◆ **Work order**: Pull out every line with the word "screenshot" from the entries below.

◆ **Data to process**:
◇ ◇ ◇ ◇ ◇ ◇ ◇

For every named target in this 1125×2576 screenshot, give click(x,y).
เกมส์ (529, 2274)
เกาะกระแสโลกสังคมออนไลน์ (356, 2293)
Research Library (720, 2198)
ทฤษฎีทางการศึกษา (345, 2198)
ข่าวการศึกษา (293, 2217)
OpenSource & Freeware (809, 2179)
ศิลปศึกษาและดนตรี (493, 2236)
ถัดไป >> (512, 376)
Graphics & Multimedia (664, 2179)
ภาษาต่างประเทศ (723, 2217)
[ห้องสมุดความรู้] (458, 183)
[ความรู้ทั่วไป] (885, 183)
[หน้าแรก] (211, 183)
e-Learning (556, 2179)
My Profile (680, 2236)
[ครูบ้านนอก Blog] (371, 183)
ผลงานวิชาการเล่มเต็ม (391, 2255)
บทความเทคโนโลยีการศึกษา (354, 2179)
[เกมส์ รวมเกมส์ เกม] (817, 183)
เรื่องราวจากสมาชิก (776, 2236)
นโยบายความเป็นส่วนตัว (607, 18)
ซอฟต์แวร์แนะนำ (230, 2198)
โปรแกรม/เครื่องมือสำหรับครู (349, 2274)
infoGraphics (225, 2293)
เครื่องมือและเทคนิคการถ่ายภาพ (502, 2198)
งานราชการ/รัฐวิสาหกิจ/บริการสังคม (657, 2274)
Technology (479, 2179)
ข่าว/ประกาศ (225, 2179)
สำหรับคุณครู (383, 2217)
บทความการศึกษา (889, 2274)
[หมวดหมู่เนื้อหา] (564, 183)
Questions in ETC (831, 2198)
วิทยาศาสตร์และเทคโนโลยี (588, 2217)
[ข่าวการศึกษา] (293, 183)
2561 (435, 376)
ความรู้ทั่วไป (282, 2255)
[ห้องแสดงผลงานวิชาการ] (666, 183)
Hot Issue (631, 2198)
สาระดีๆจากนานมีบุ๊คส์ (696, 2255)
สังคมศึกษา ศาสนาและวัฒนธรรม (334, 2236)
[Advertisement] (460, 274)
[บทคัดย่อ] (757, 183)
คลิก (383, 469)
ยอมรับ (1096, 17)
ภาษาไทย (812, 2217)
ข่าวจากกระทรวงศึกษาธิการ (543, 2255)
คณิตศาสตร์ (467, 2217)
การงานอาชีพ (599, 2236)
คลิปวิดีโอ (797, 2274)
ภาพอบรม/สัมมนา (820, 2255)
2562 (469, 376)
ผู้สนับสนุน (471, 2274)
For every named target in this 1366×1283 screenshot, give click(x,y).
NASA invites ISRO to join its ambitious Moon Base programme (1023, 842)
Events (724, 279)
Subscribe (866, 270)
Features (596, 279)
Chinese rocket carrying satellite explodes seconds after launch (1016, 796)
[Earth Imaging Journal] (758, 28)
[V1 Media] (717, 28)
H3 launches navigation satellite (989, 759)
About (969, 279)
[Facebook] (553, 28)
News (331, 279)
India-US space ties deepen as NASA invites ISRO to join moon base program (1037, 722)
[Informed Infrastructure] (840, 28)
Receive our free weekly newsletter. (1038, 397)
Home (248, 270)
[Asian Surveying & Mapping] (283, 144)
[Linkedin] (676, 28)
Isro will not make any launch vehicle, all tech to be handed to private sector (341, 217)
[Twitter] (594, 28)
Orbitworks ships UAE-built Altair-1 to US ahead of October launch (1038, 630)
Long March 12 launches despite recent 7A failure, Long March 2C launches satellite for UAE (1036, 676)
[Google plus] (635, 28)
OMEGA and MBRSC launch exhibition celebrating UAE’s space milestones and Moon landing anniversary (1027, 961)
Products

◇ ◇ ◇ ◇ ◇ ◇ ◇

◆ **Task solution**:
For every named target in this 1125×2576 screenshot, give click(x,y).
For every named target in this 1366×1283 screenshot, give click(x,y).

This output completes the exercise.